For Honor
Rock n' Roll Doggie VIP PASS
SINCE I"VE BEEN 18
Sunday night. Jose, my father, and myself on my mind. Monogamy is the greatest, and I want it.
(an essay)
Sunday night. Jose, my father, and myself on my mind. Monogamy is the greatest, and I want it.
(an essay)
For Honor said:To be selfish for a post (well, I am always self indulgent in my posts..... )
this whole situation with Jose has..... oddly enough........ really reinforced my views about relationships. Gay or straight, people need to know what to look for, really.
Relationships don't just happen, they are a lot of work. But if you find the right one, then it is profound.
And it..... it is like this..........
I don't need to have my picturesque wonderful relationship and wedding and family, but I really want to find someone who is the best person for me, and that person that I am the best person for.
I can't erotically love someone who is not female, it's just not hapening for me. I can agree that a man is attractive, I guess I am just not really the kind of guy who considers homosexuality. I don;t that is better or worse, I just realize now I am that way.
And for whatever reason, a woman's face is .....
well, I don't know....
I am a person who likes to "look into things", so I guess a woman's face, in my book, is the ultimate. Definitions of beauty may vary, but...... I know at least what I want.
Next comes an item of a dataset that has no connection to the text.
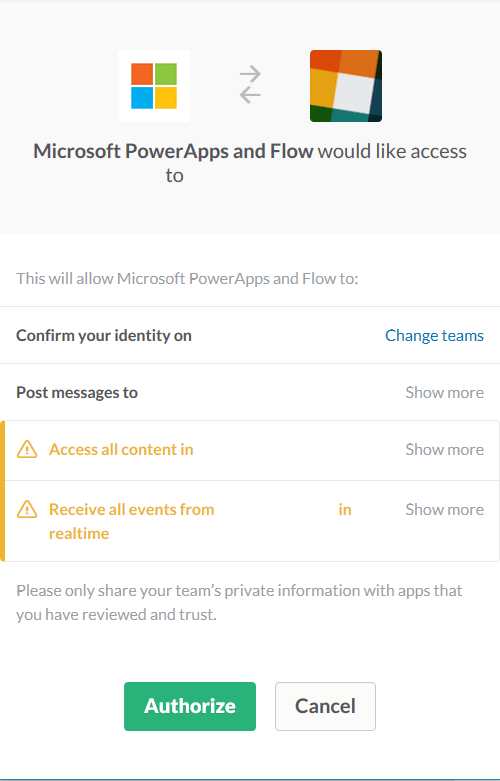
Task: Select the Confirm your identity on row
Action: coord(250,335)
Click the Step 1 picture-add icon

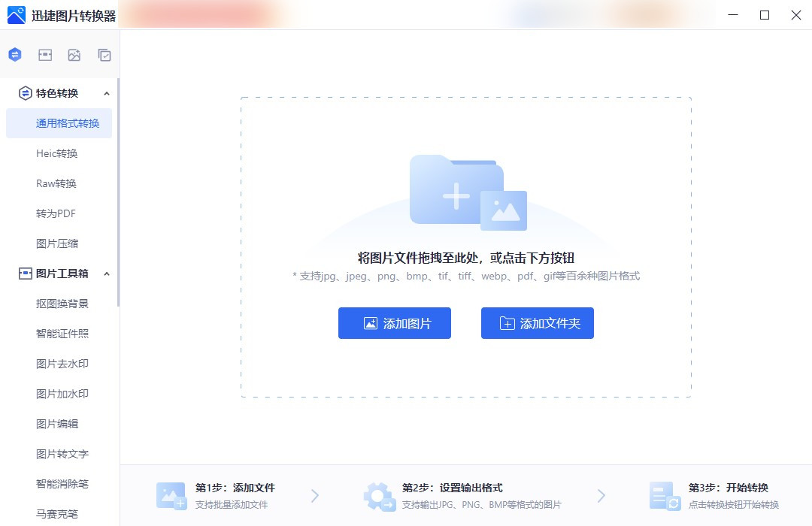point(171,495)
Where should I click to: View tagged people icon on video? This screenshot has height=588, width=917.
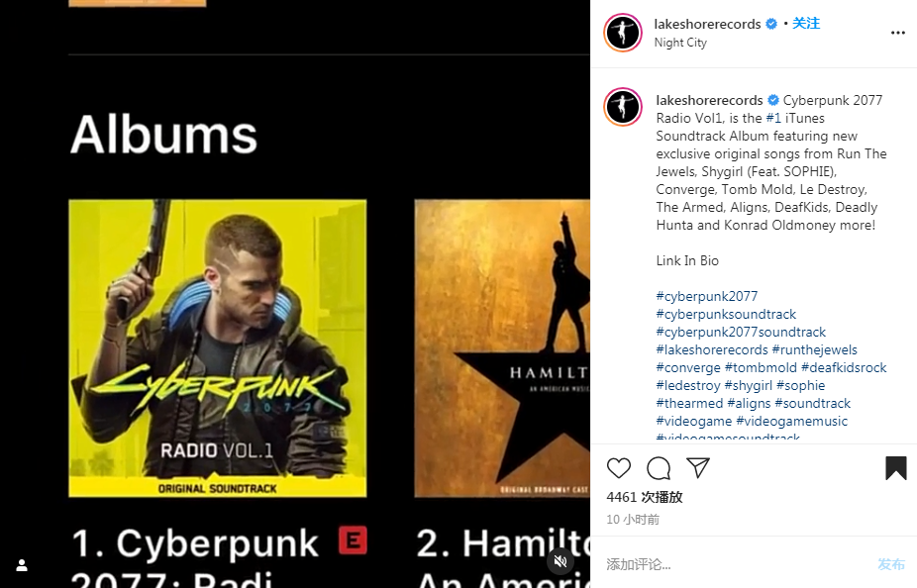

When a girl can look at me and I can see into her eyes, into her soul perhaps, and know that she feels the same way about me the way I feel about her...... I think that is what I really want. Something so honest that it simply resonates, and is understood.
I'm not going to find that just by walking up to a random lady, ( I don't expect), but on the deepest level, that is what I hope for.
And in all honesty, I hope Jose can find that same thing with someone. I hope everyone can.
Regardless of what my zodiacs or prophecies may say, I have an afinity for monogamy. I don't really know why or how... But it just seems like the highest form of... goodness or beauty or whatever.
I say this, because in the beginning, I was taken aback by Jose. But in the big picture of life, all things are so fleeting, and few things are timeless. Most things don't really matter, but to me, if one person can find another person that they really love and cherrish and want to be with forever- and that same feeling is returned- then everything else doesn't really matter.
I am still not sure just how I feel about love, but I have felt it's power knock me around, and I do not deny it. I question it, but I don't deny it.